The action applies to BlackRock’s largest fund – the iShares Core S&P 500 ETF (IVV US) – which houses $193 billion in assets under management.
IVV has seen its expense ratio reduced from 0.04% to 0.03% which will save current investors $19.3 million in annual charges.
The move aims to strike back at rival ETF titan Vanguard which lowered the fees charged on its S&P 500 tracker – the Vanguard S&P 500 ETF (VOO US) – to 0.03% in April 2019.
Since that fee cut, VOO’s AUM has been catching up to IVV, gaining $35bn to reach its current level of $147bn. In contrast, IVV has grown by $16bn over the same period.
By bringing IVV back on par with VOO in terms of management costs, BlackRock will be hoping to re-establish some distance between the two ETFs.
Both funds are, however, still some way off the AUM held by the world’s largest ETF – the SPDR S&P 500 ETF (SPY US). Despite an expense ratio of 0.0945%, SPY has maintained its dominance and currently houses over $270bn. The fund is a go-to favourite for a host of institutional investors across many portfolio functions owing to its transparency and liquidity.
While IVV and VOO are now the joint-cheapest ETFs linked to the bellwether S&P 500 Index, several other providers are also staking a claim to the ultra-low-cost market through similar US large-cap offerings.
Charles Schwab provides the $20bn Schwab US Large-Cap ETF (SCHX US) which also costs 0.03%, while BNY Mellon recently debuted as an ETF issuer with a range of ultra-low-cost funds including the BNY Mellon US Large Cap Core Equity ETF (BKLC US) which comes with an expense ratio of zero, offered to investors without fee waivers or other restrictions.

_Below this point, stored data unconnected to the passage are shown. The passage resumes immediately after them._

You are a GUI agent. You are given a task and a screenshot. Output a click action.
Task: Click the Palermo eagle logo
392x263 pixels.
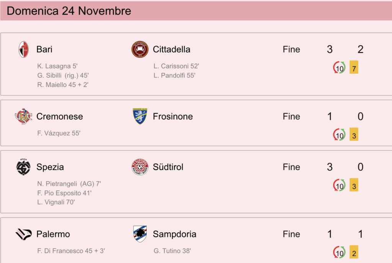coord(23,234)
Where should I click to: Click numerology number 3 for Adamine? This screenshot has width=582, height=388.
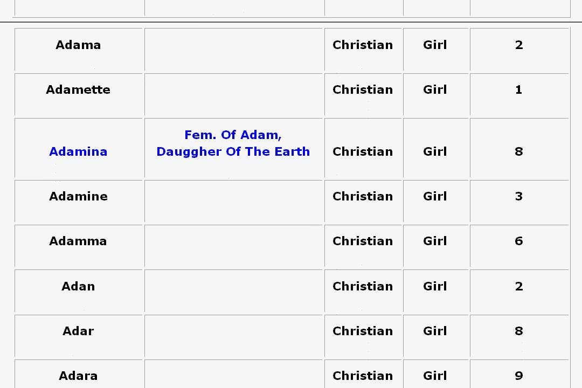coord(518,196)
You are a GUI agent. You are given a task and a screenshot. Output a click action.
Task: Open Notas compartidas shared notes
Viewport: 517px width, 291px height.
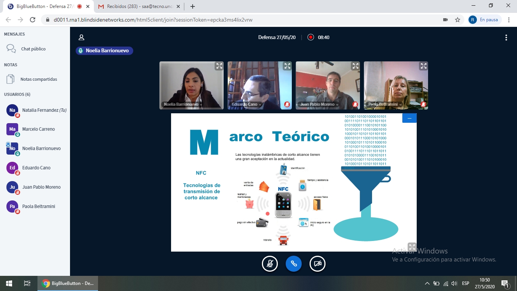(39, 79)
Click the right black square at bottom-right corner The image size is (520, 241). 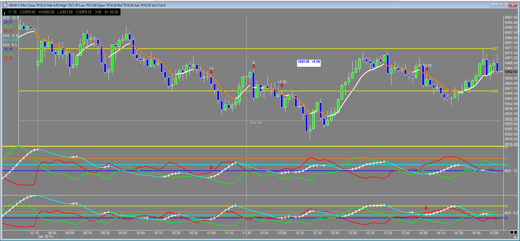pyautogui.click(x=516, y=232)
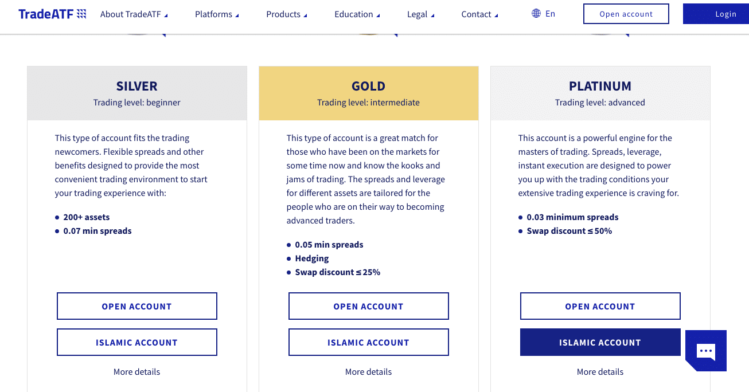This screenshot has width=749, height=392.
Task: Select the En language option
Action: (x=550, y=14)
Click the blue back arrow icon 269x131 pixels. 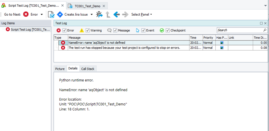pyautogui.click(x=116, y=15)
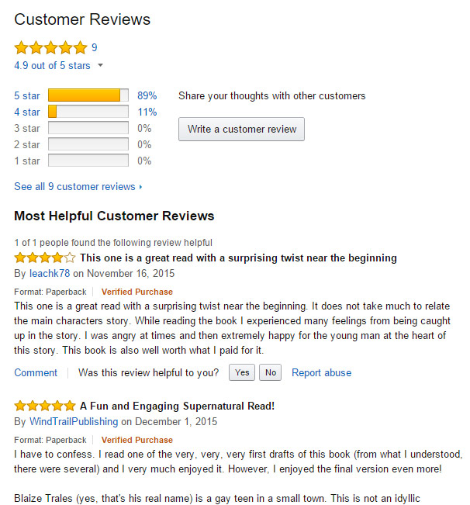
Task: Open WindTrailPublishing reviewer profile
Action: (x=74, y=421)
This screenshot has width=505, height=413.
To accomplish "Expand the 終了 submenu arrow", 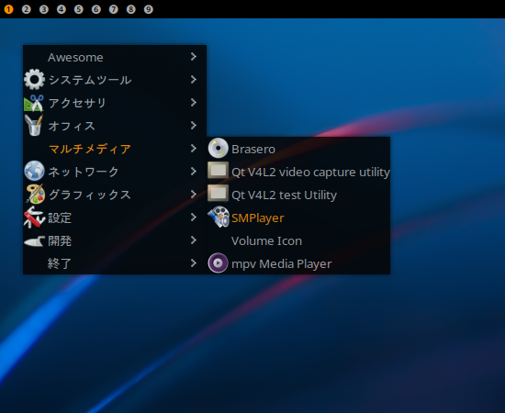I will (x=193, y=263).
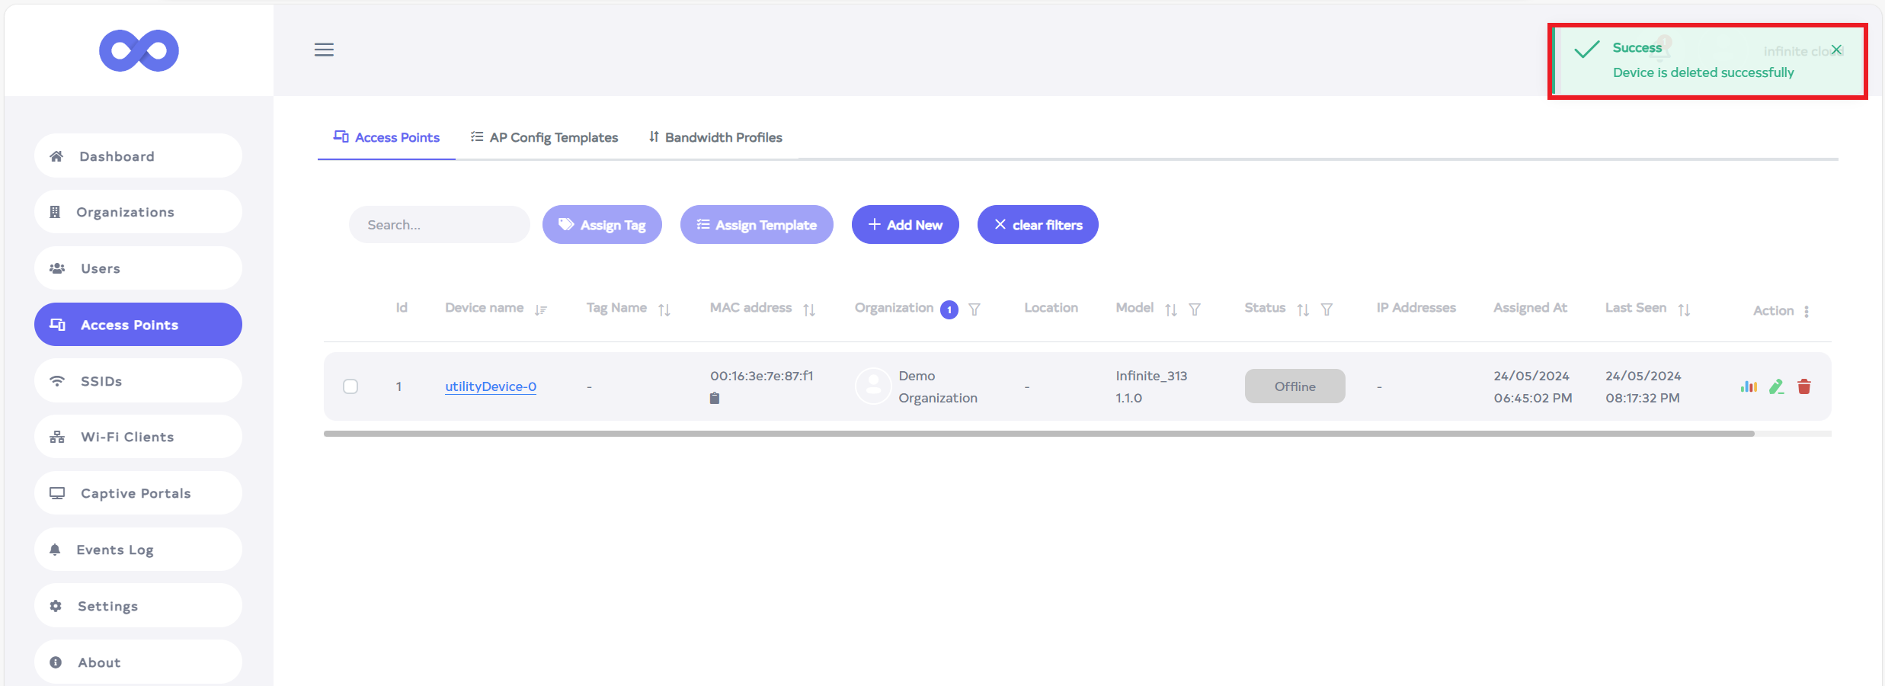
Task: Delete utilityDevice-0 with the trash icon
Action: pyautogui.click(x=1803, y=386)
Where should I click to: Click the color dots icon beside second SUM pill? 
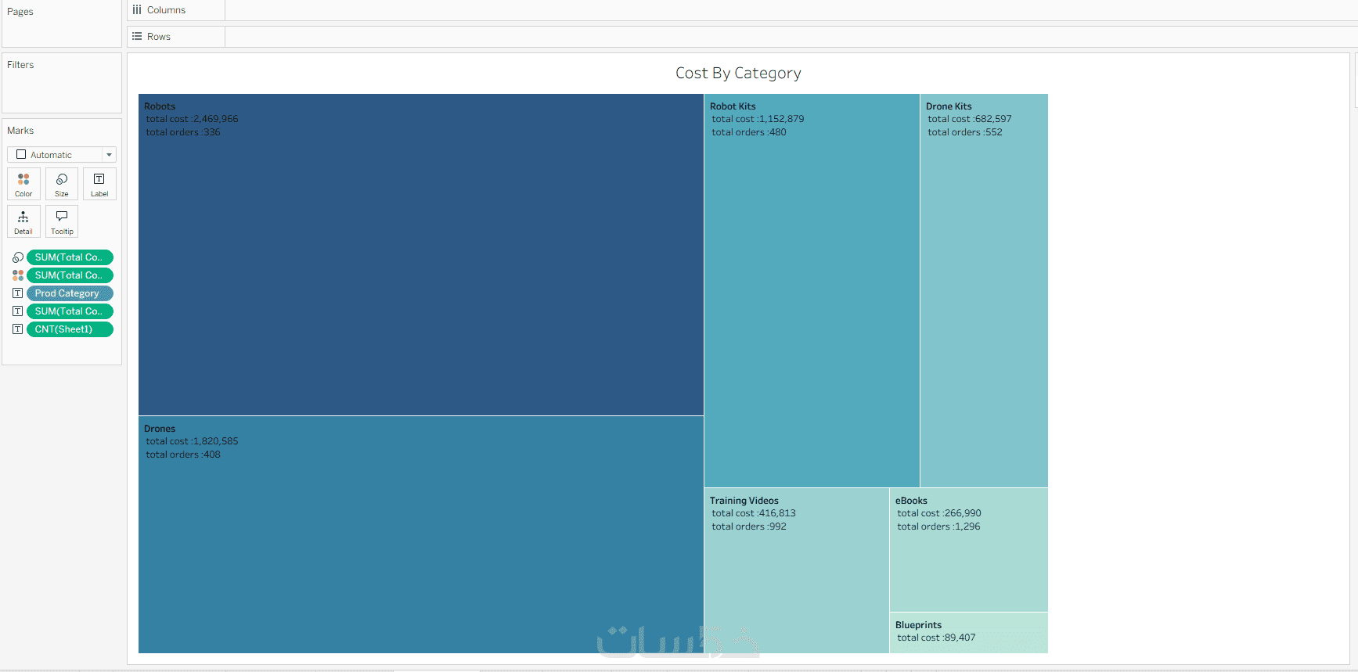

Meanwhile, BlackRock has also reduced the management fee for the iShares Core S&P Mid-Cap ETF (IJH US), from 0.06% to 0.05%, and the iShares Core S&P Small-Cap ETF (IJR US), from 0.07% to 0.06%. The funds are BlackRock’s eighth- and ninth-largest ETFs, respectively, each boasting around $40bn AUM.
Vanguard, Charles Schwab, and SSGA also offer low-cost ETFs targeting US mid- and small-cap stocks. Each fund comes with an expense ratio of 0.05%.

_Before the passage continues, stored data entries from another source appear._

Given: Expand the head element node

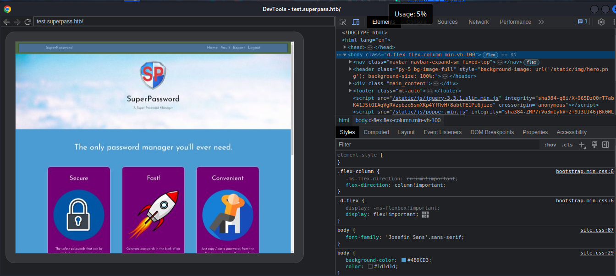Looking at the screenshot, I should (x=345, y=47).
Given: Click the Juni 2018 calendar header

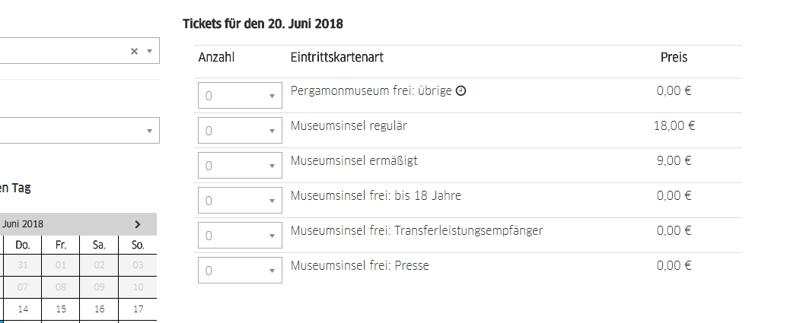Looking at the screenshot, I should tap(23, 224).
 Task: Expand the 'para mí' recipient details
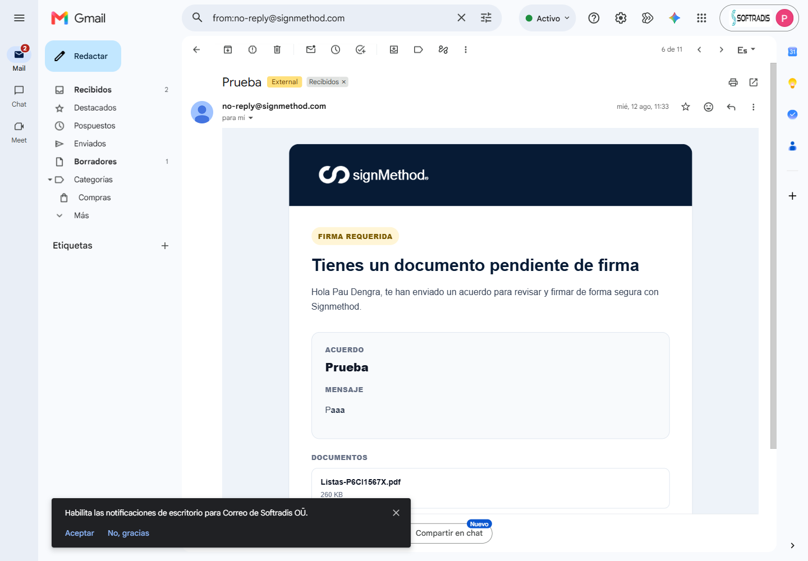click(x=251, y=118)
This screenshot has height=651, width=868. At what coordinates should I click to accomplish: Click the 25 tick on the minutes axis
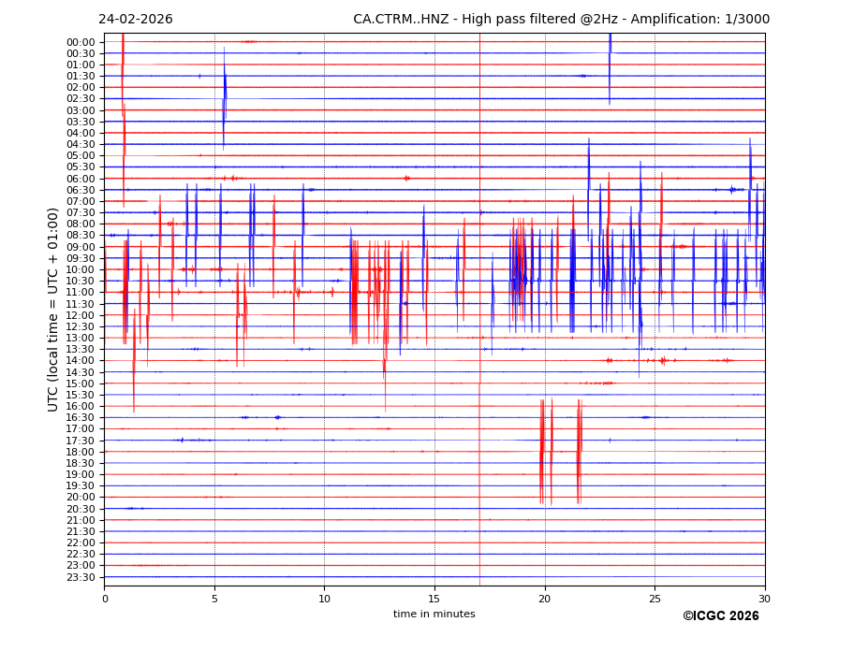click(x=655, y=599)
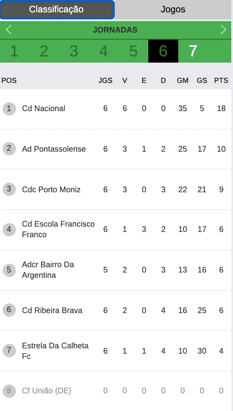Select the Classificação tab
Viewport: 233px width, 411px height.
(x=57, y=9)
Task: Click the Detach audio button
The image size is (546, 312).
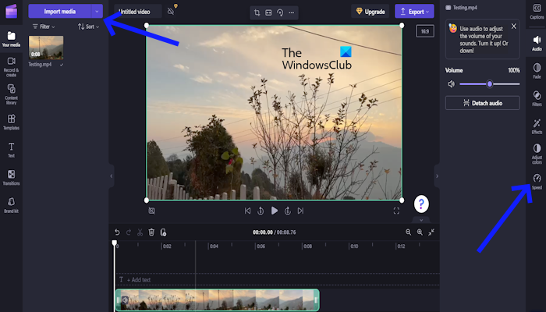Action: tap(481, 103)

They are the $31bn Vanguard Mid-Cap ETF (VO US), the $27bn Vanguard Small-Cap ETF (VB US), the $6bn Schwab US Mid-Cap ETF (SCHM US), the $9bn Schwab US Small Cap ETF (SCHA US), the $2bn SPDR Portfolio Mid Cap ETF (SPMD US), and the $2bn SPDR Portfolio Small Cap ETF (SPSM US).
Ultra-low-cost ETFs have become a major battleground for issuers in recent years due to a secular structural shift in the asset management industry which has seen funds move from active management to passive management, and especially towards lower-cost exposures.
This trend has been driven by the increased awareness that active managers, despite charging higher costs than passive funds, overwhelmingly fail to outperform their benchmark indices. According to Standard & Poor’s S&P Indices Versus Active (SPIVA) research, as of 30 April 2020, the S&P 500 outperformed more than 89% of all large-cap US actively managed mutual funds over the prior 20 years. A similar story has played out in the US mid-cap and small-cap markets where S&P’s indices outperformed 92% and 88% of actively managed funds, respectively.